If you are just getting started, install the latest version of Atlas using the guide to set up Atlas.
Example
We will first use the atlas schema inspect
command to get an HCL representation of the table we created earlier (without any indexes) by using the Atlas CLI:
atlas schema inspect -u "postgres://postgres:pass@localhost:5432/telecom_data?sslmode=disable" > schema.hcl
schema "public" {}
table "telecom_data" {
schema = schema.public
column "id" {
null = false
type = bigserial
}
column "email_address" {
null = true
type = character_varying(255)
}
column "user_name" {
null = true
type = character_varying(255)
}
column "megabytes_used" {
null = true
type = bigint
}
primary_key {
columns = [column.id]
}
}
Now, let’s add the following index definition to the file:
schema "public" {}
table "telecom_data" {
schema = schema.public
column "id" {
null = false
type = bigserial
}
column "email_address" {
null = true
type = character_varying(255)
}
column "user_name" {
null = true
type = character_varying(255)
}
column "megabytes_used" {
null = true
type = bigint
}
primary_key {
columns = [column.id]
}
index "fastscan_idx" {
on {
desc = true
column = column.megabytes_used
}
}
}
Save the file and apply the schema changes on the database by using the following command:
atlas schema apply --url "postgres://postgres:pass@localhost:5432/telecom_data?sslmode=disable" --to "file://schema.hcl"
Atlas generates the necessary SQL statements to add the new descending index to the database schema. Press Enter while the Apply
option is highlighted to apply the changes:
-- Planned Changes:
-- Create index "fastscan_idx" to table: "telecom_data"

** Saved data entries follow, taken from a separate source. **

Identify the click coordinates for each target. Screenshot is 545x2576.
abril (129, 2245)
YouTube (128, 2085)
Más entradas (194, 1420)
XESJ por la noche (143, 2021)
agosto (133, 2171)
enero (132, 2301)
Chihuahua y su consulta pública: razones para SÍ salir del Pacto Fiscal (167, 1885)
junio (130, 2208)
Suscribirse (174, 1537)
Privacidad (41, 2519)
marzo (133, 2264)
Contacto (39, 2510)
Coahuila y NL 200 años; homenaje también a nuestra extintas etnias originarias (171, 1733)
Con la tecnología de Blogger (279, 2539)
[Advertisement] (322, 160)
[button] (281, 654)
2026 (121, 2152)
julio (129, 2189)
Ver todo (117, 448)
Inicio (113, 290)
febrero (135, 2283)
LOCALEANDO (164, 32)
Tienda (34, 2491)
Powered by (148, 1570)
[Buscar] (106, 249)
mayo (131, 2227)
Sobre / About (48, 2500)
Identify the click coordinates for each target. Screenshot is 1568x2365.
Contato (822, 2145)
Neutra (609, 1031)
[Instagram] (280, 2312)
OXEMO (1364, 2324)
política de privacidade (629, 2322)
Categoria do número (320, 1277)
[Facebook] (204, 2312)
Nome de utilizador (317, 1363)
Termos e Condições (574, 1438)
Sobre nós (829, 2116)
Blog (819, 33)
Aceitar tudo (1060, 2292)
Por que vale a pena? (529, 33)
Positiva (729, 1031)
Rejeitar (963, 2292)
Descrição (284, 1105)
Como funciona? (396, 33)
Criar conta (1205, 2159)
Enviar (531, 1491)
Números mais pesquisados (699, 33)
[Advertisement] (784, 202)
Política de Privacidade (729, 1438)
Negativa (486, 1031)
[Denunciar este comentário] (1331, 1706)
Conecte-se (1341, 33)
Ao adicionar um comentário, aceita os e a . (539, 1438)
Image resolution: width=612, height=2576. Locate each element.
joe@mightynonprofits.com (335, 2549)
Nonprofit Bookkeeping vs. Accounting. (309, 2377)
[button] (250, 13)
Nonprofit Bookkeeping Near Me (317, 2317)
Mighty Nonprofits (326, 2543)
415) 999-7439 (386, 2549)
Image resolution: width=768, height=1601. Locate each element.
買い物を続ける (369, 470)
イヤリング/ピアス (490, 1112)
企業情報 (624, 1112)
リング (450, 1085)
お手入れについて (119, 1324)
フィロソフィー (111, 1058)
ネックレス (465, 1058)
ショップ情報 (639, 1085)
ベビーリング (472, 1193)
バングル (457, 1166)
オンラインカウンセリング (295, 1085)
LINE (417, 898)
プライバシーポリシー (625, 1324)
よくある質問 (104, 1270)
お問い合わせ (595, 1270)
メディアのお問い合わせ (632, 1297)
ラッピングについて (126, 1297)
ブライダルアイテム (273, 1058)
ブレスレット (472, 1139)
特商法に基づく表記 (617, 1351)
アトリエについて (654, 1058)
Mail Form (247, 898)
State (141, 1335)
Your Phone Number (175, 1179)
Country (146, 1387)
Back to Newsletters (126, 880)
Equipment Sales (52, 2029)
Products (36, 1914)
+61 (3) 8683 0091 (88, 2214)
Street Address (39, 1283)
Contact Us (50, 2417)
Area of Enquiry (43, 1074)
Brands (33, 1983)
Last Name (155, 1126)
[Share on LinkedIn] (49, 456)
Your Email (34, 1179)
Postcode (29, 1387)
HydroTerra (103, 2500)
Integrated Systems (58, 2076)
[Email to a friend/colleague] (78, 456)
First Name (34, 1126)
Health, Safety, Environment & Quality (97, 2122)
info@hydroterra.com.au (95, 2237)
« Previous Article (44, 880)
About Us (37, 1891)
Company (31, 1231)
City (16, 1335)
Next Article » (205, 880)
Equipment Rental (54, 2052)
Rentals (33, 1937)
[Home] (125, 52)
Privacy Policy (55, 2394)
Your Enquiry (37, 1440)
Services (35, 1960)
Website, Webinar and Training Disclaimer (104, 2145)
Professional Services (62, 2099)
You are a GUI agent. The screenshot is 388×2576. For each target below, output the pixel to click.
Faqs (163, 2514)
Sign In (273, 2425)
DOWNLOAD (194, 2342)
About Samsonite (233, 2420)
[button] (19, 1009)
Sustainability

CREATE INDEX "fastscan_idx" ON "public"."telecom_data" ("megabytes_used" DESC);
Use the arrow keys to navigate: ↓ ↑ → ←
? Are you sure?:
▸ Apply
Abort
To verify that our new index was created, run the following command:
atlas schema inspect -u "postgres://postgres:pass@localhost:5432/telecom_data?sslmode=disable" | grep -A5 index
index "fastscan_idx" {
on {
desc = true
column = column.megabytes_used
}
}
Amazing! Our new descending index is now created!
Wrapping up
In this guide, we demonstrated how to create and use descending indexes in PostgreSQL to optimize queries with the ORDER BY
clause, and how we can use Atlas to easily manage descending indexes in a PostgreSQL database.